Using the CWRU bearing dataset and PADERBORN bearing dataset as the raw fault data sources, the performance of five fault diagnosis algorithms based on CVAE-ACGAN, VAE, CVAE, GAN, and ACGAN is compared and analyzed. The results demonstrate that the CVAE-ACGAN-based feature generation model outperforms the other models in terms of accuracy, precision, recall, and weighted harmonic mean. These findings highlight the advantage of explicitly incorporating symmetry principles—namely, symmetric data distributions in the CVAE component and symmetric adversarial training frameworks in the ACGAN component—which markedly enhance the robustness and generalization capability of the proposed fault diagnosis model.

In addition to conventional classification metrics, this study further employs root mean square error (RMSE) and mean absolute error (MAE) to quantitatively evaluate the similarity between generated features and real data. The experimental results indicate that the proposed CVAE-ACGAN model consistently achieves lower RMSE and MAE compared to baseline models on both the CWRU and PADERBORN datasets. This not only demonstrates the model’s superiority in feature generation fidelity, but also further verifies its generalization ability and robustness, especially when dealing with noisy or previously unseen data.

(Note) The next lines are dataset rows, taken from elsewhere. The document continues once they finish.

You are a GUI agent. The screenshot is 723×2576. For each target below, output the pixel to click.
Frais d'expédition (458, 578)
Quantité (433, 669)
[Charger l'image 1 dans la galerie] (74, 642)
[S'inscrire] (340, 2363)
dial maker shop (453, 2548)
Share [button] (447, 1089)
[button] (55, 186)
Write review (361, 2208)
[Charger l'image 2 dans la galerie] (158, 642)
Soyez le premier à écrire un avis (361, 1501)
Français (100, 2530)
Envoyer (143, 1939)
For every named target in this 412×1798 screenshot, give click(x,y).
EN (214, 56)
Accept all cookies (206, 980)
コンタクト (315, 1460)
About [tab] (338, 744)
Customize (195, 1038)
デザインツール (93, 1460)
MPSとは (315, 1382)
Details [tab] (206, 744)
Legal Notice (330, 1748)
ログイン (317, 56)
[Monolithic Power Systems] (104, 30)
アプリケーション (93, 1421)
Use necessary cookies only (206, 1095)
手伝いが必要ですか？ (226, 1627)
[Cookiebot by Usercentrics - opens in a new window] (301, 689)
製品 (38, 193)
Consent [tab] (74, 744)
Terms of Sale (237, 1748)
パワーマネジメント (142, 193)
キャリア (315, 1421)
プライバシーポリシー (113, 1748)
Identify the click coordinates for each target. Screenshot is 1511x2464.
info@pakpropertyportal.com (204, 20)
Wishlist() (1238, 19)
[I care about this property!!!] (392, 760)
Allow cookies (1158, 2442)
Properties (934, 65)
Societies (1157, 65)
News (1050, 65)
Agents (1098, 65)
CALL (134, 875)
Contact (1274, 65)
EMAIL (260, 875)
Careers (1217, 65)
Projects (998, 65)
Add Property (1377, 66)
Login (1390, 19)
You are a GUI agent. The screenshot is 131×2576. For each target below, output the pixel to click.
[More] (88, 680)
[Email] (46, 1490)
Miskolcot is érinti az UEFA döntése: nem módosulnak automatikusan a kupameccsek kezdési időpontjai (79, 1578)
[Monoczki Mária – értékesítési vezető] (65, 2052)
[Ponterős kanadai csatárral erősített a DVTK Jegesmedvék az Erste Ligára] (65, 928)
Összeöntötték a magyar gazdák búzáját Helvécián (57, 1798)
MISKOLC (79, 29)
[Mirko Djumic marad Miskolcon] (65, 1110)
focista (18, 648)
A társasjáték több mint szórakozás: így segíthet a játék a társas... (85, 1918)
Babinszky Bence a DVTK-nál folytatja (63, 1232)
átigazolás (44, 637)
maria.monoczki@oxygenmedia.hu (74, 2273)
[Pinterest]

Due to experimental constraints, this study utilizes publicly available datasets for training and validation. The next step is to consider building a practical experimental platform to collect vibration signals from bearings, ranging from normal operation to failure, to further validate the generalization ability of the algorithm model in real-world mechanical operating environments.

Furthermore, the architectural design of the proposed CVAE-ACGAN model inherently addresses several critical challenges encountered in real industrial scenarios, including class imbalance, non-synthetic noise, and missing labels. The class-conditional generation mechanism allows the model to generate additional synthetic samples for minority fault classes, thus mitigating data imbalance. Adversarial learning enables the model to capture the underlying distribution of both clean and noisy data, thereby enhancing robustness against various noise sources commonly present in industrial environments. Moreover, the symmetry constraints embedded in the model promote stable feature learning and generalization, which are crucial for practical deployment. Although our experiments were limited to public datasets, the demonstrated stable performance of the model, particularly on the relatively noisy PADERBORN dataset, provides evidence supporting its applicability to more complex real-world conditions. We believe that the theoretical foundations and demonstrated capabilities of our model position it as a promising candidate for industrial fault diagnosis under diverse and challenging conditions. Future work will focus on validating these capabilities with real-world industrial data, including scenarios with incomplete or uncertain labels, to further confirm the model’s robustness and adaptability.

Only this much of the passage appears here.